**Recorded information**
------

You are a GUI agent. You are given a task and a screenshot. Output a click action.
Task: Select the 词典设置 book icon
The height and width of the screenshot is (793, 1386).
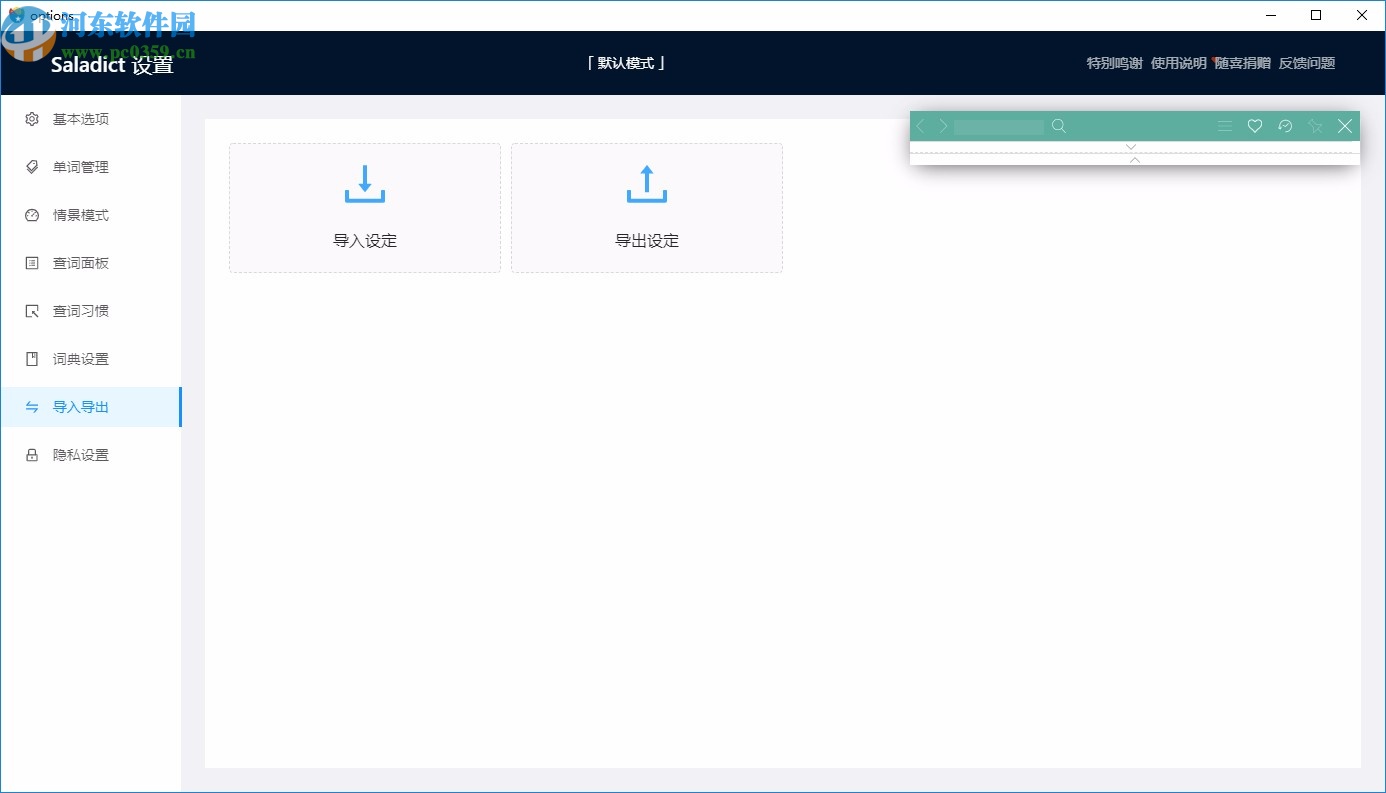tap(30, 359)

------

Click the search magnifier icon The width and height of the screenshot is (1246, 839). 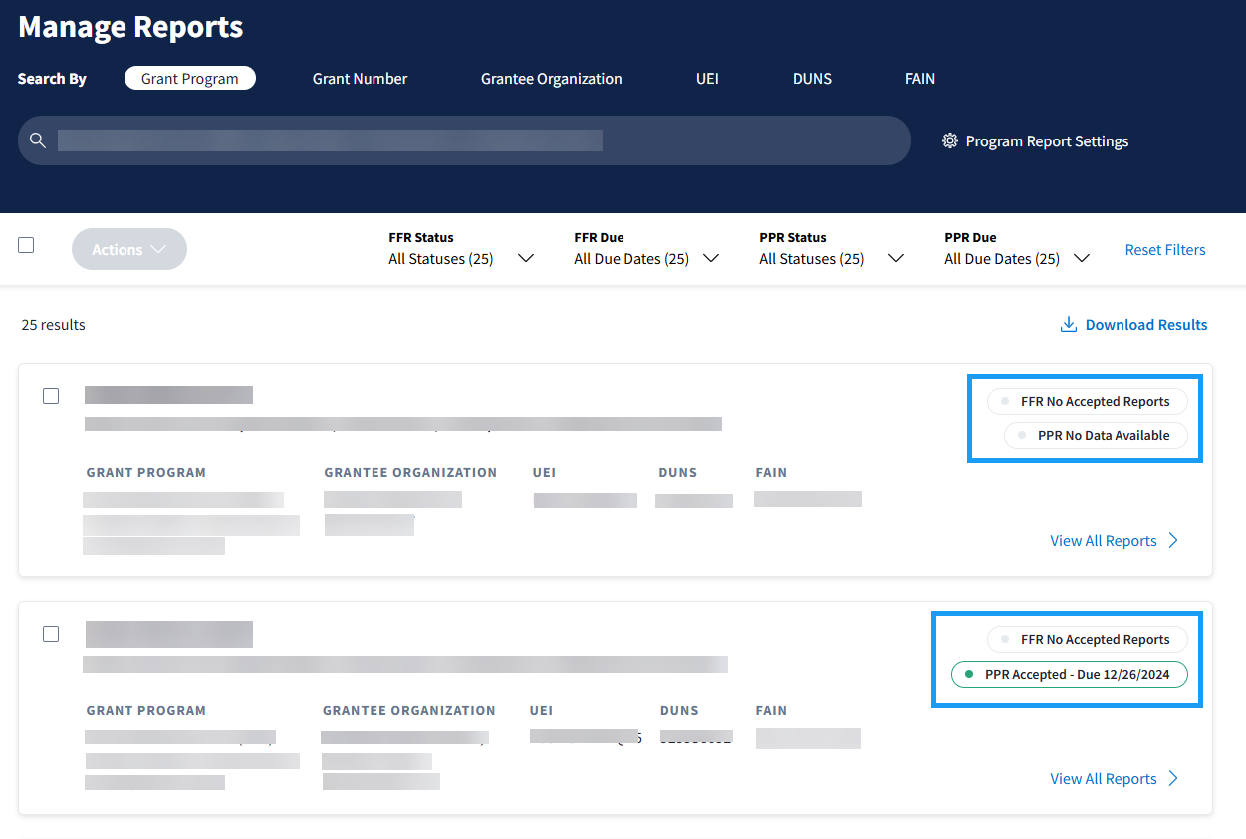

------

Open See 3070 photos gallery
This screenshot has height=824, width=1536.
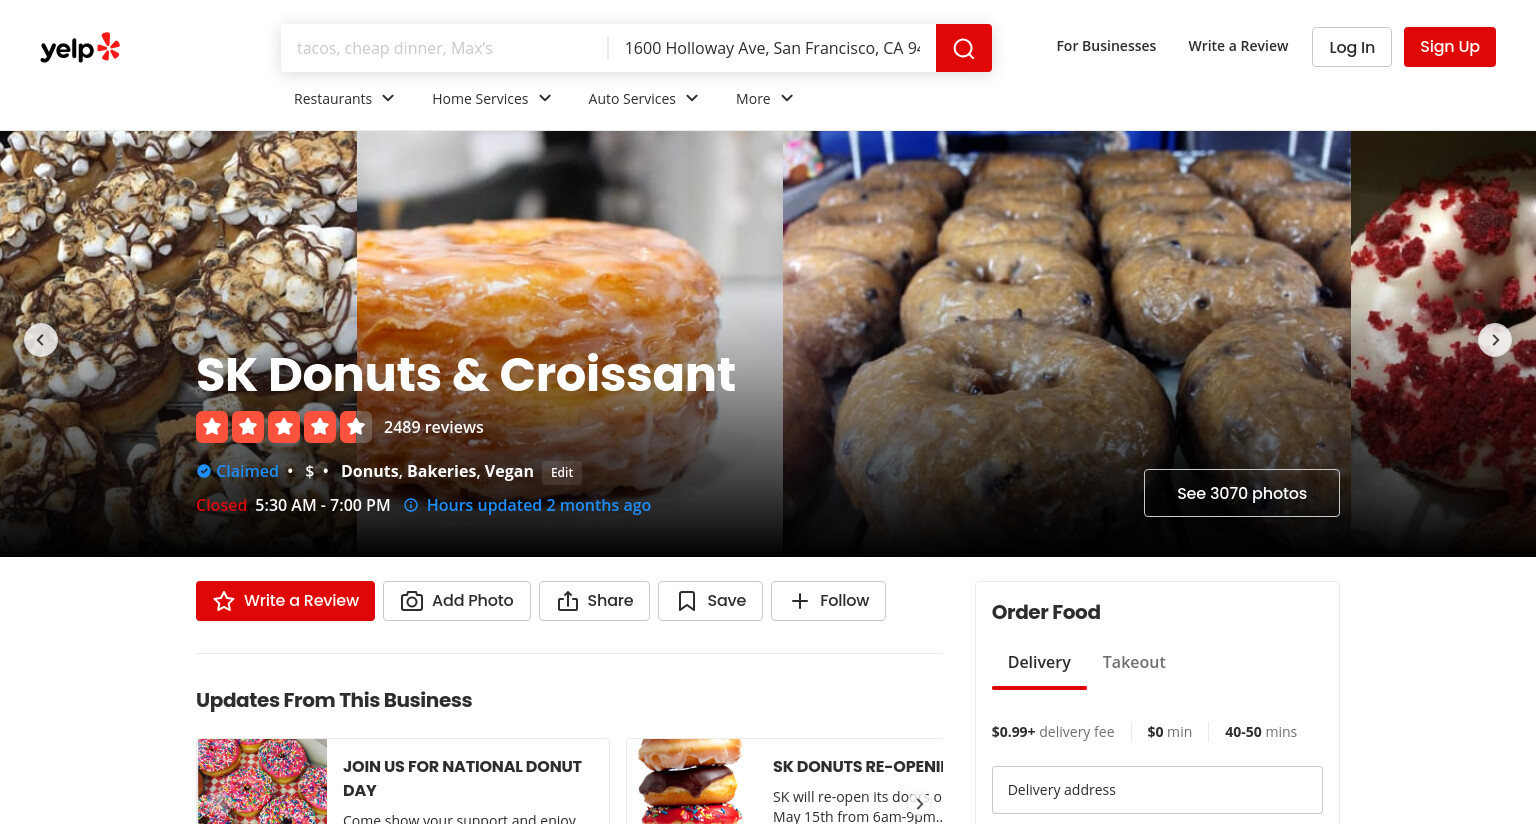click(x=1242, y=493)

------

**Exercise description**
Arrange the records from the line with "You are a GUI" to the line with "tap(30, 359)" as a two-column CSV with the headers request and answer. Give one row per record, put each value in a single quoted field with line breaks turned into spaces, and omit the pictures.

**Result below**
request,answer
"You are a GUI agent. You are given a task and a screenshot. Output a click action. Task: Select the 词典设置 book icon The height and width of the screenshot is (793, 1386).","tap(30, 359)"